Since last August, when I first heard about the fight against ISIS in Kobani, I have been wondering why so few people in the United States are talking about the Rojava cantons. You’d think it would be big news that there’s a liberated area in the Middle East led by kickass socialist-feminists, where people make decisions through local councils and women hold 40 percent of leadership positions at all levels. You’d think it would be even bigger news that their militias are tough enough to beat ISIS. You’d think analyses of what made this victory possible would be all over the left-wing press.

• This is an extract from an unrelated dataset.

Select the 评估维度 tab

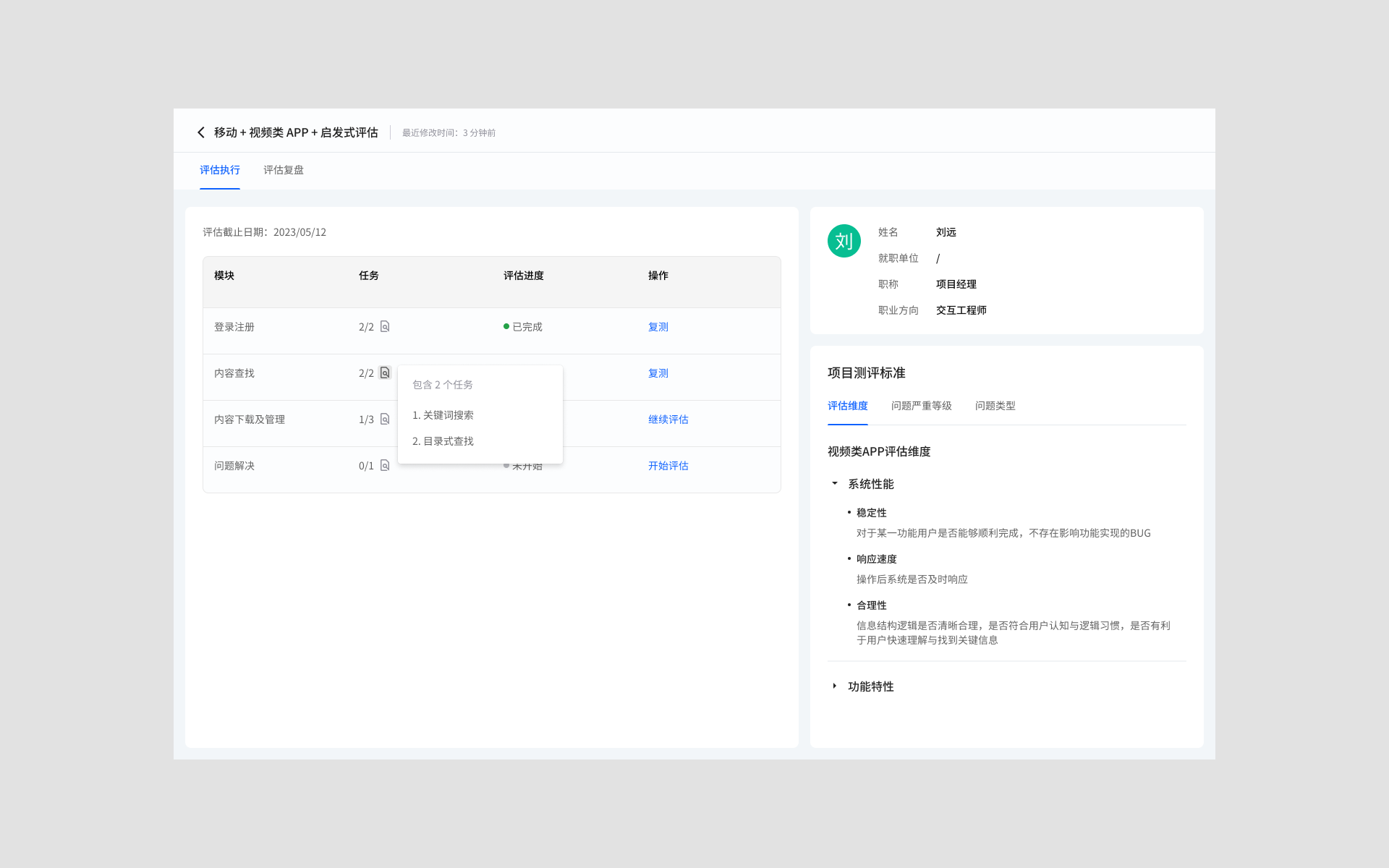coord(847,406)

But many on the U.S. left have yet to hear the story of the Rojava cantons—Afrin, Cizîre, and Kobani—in northern Syria, or western Kurdistan. Rojava—the Kurdish word for “west”—consists of three leftist enclaves making up an area slightly smaller than the state of Connecticut, in territory dominated by ISIS. In mid-2012, Assad’s forces largely withdrew from the area, and the battle was left to the Kurdish militias: the YPG (People’s Protection Units) and the YPJ (Women’s Defense Forces), the autonomous women’s militias. These militias are not the same as the Iraqi peshmerga, though the U.S. press uses that name for both.

The YPG and YPJ have, for the better part of the last three years, been focused on defeating the jihadis, even as they continue to clash with the Assad regime (particularly in and around the city of Hasakah). On January 27, 2015, they achieved a major victory when they defeated ISIS in Kobane. They have since won the strategic towns of Tel Hamis and Tel Tamr (on the edges of Cizîre canton), but are, as of late April, gearing up for a renewed ISIS attack on the area.

While the Syrian opposition is understandably bitter that the YPG and YPJ withdrew most of their energy from the war with Assad, leftists worldwide should be watching the remarkable efforts being made by Syrian Kurds and their allies to build a liberated area where they can develop their ideas about socialism, democracy, women, and ecology in practice.

They have been working on these ideas since 2003, when the PYD (Democratic Union Party) was founded by Syrian members of Turkey’s banned Kurdish party, the PKK. By January 2014, they had established a bottom-up system of government in each canton, with political decisions made by local councils and social service and legal questions administered by local civil society structures under the umbrella of TEV-DEM (Democratic Society Movement). TEV-DEM includes people from all the ethnic groups in the cantons, who are represented by more than one political party, but most of its ideological leadership comes from the PYD.